◆ The problem:
Please revise the passage on Wnt-Fzd binding from "Wnt signalling pathways" up to and including "targeting these pathways.", replacing "cancer treatment" with "cancer therapy".

◆ Exercise text:
Wnt signalling pathways are of great interest in embryonic development and as targets for cancer treatment. The first step of all Wnt pathways involves Wnt protein binding to the extracellular cysteine-rich domain (CRD) of a Frizzled (Fzd) receptor. There are 19 Wnts and 10 Fzds known in humans, hampering systematic experimental investigation. Additionally, Wnt proteins are lipidated, which directly facilitates their binding to Fzd. These issues have delayed a comprehensive understanding of Wnt signaling pathways using either experimental or computational approaches, and hence, have limited opportunities for rational drug design targeting these pathways.
In this study, we have developed a computational method for predicting Wnt-Fzd binding affinities. Homology models of the entire set of human and mouse Wnt-Fzd interactions were built based on the crystal structure of a representative Wnt-Fzd interaction. A model for predicting Wnt-Fzd binding affinities was developed and validated using affinities determined by biolayer interferometry for a small set of mouse interactions; the derived model is capable of considering both protein-protein and lipid-protein contributions to the binding affinity, and is estimated to predict accurate binding affinities for 75-80% of complexes, with an error range similar to experiment. The model was used to predict the binding affinities of all mouse and human Wnt-Fzd CRD interactions, revealing trends in the binding promiscuity of specific Wnts and Fzds. We have also applied the model to investigate Wnt interactions with the five secreted Frizzled-related proteins (sFRPs); these endogenous Wnt signalling antagonists feature a Frizzled-type CRD that most likely interacts directly with Wnt to prevent its interaction with Frizzled.

◆ Provided data:
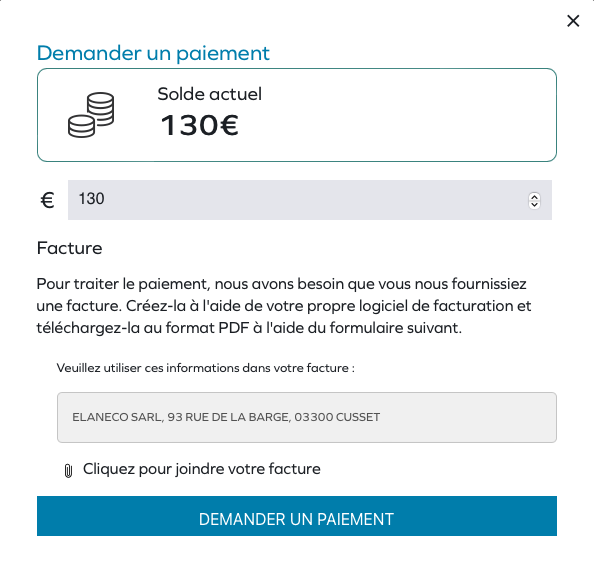Click the Facture section heading
Image resolution: width=594 pixels, height=572 pixels.
tap(69, 248)
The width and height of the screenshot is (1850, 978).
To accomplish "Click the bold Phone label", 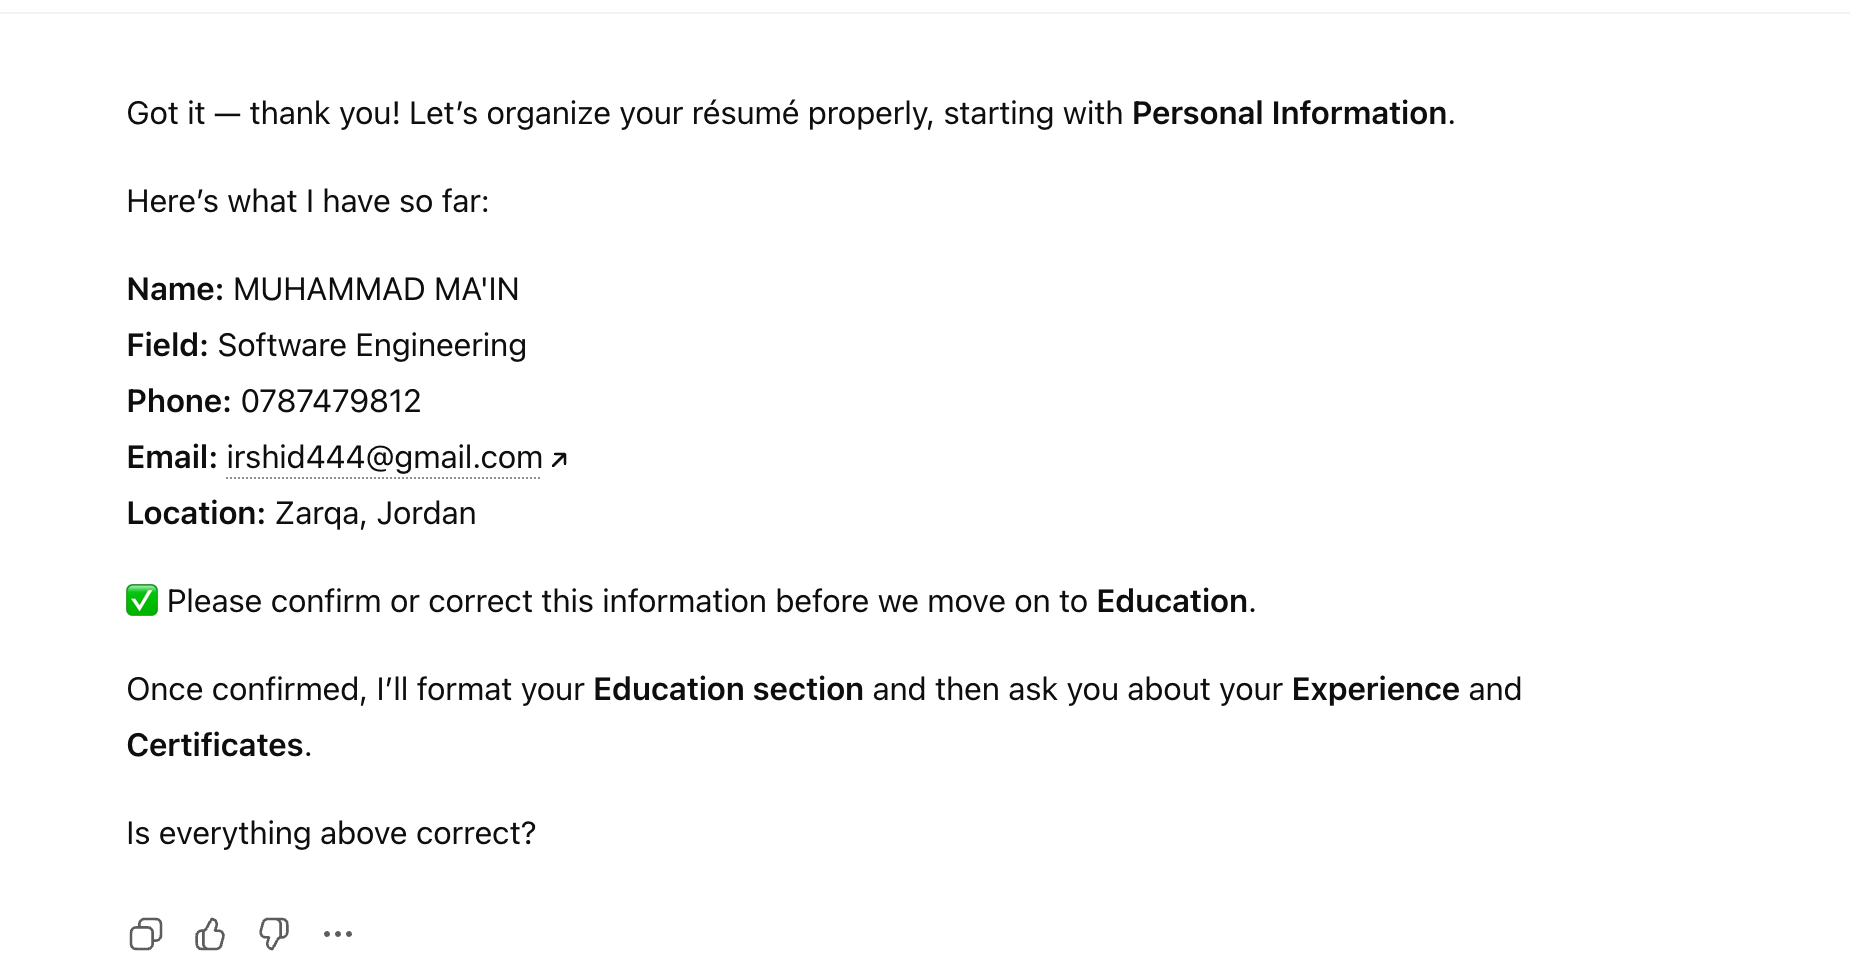I will tap(179, 402).
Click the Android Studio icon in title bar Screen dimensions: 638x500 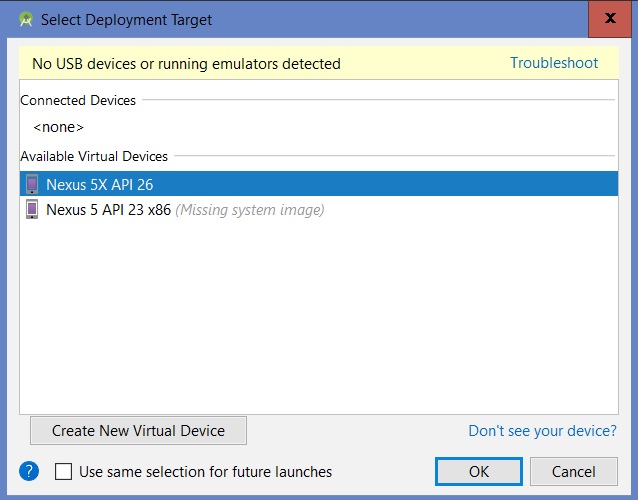26,19
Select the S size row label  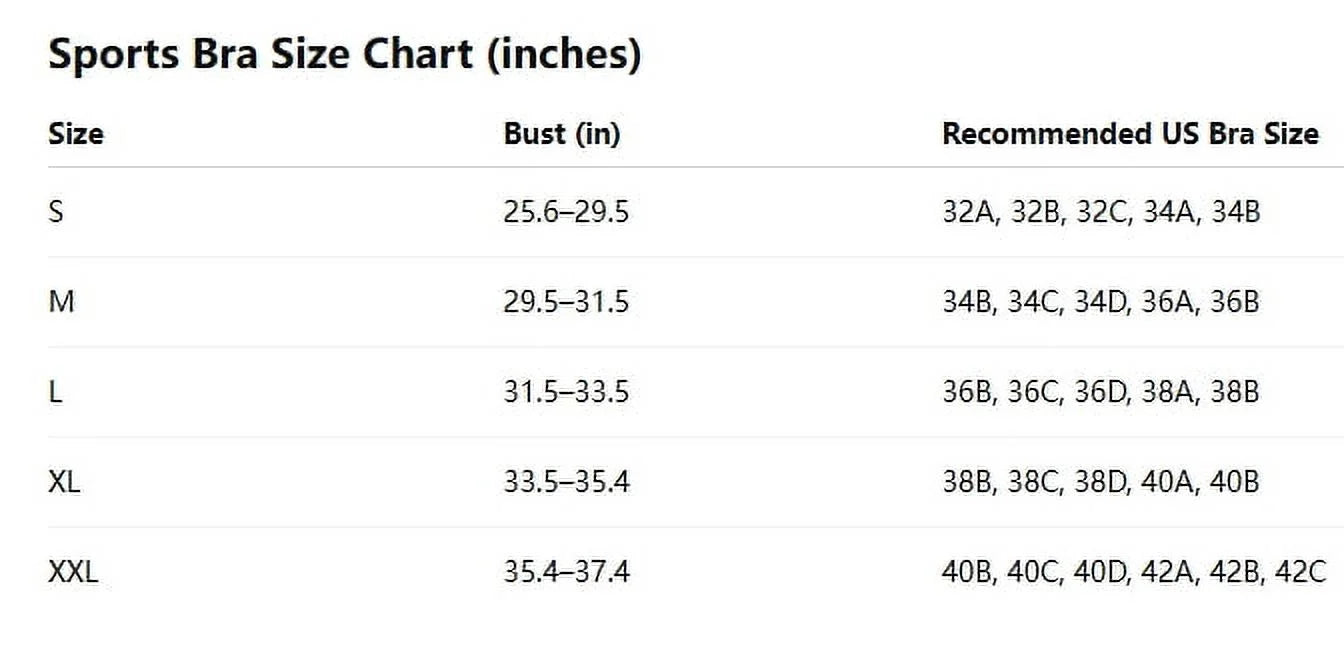tap(56, 212)
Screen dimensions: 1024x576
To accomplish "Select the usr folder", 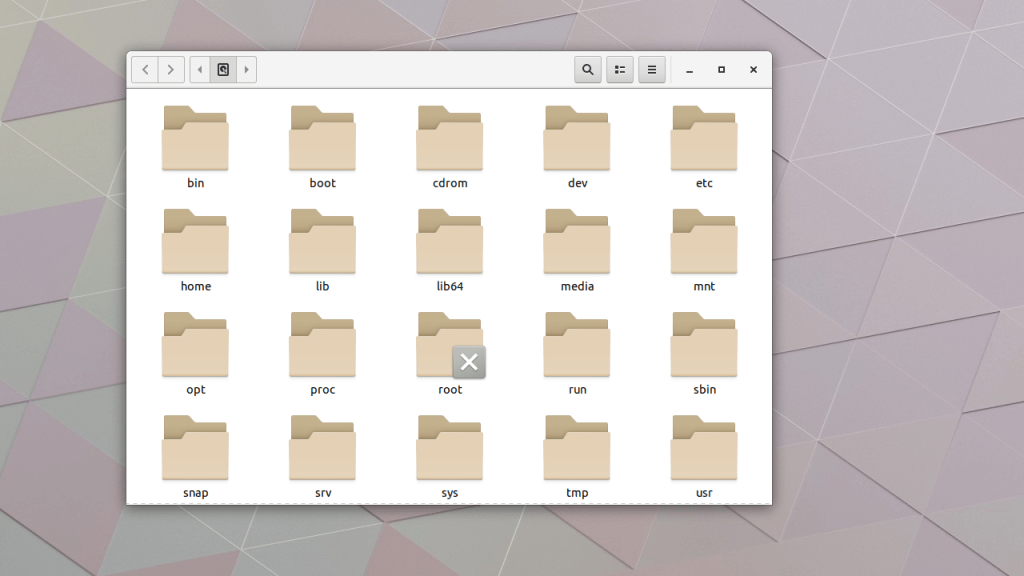I will [x=704, y=448].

◆ Task answer:
Wnt signalling pathways are of great interest in embryonic development and as targets for cancer therapy. The first step of all Wnt pathways involves Wnt protein binding to the extracellular cysteine-rich domain (CRD) of a Frizzled (Fzd) receptor. There are 19 Wnts and 10 Fzds known in humans, hampering systematic experimental investigation. Additionally, Wnt proteins are lipidated, which directly facilitates their binding to Fzd. These issues have delayed a comprehensive understanding of Wnt signaling pathways using either experimental or computational approaches, and hence, have limited opportunities for rational drug design targeting these pathways.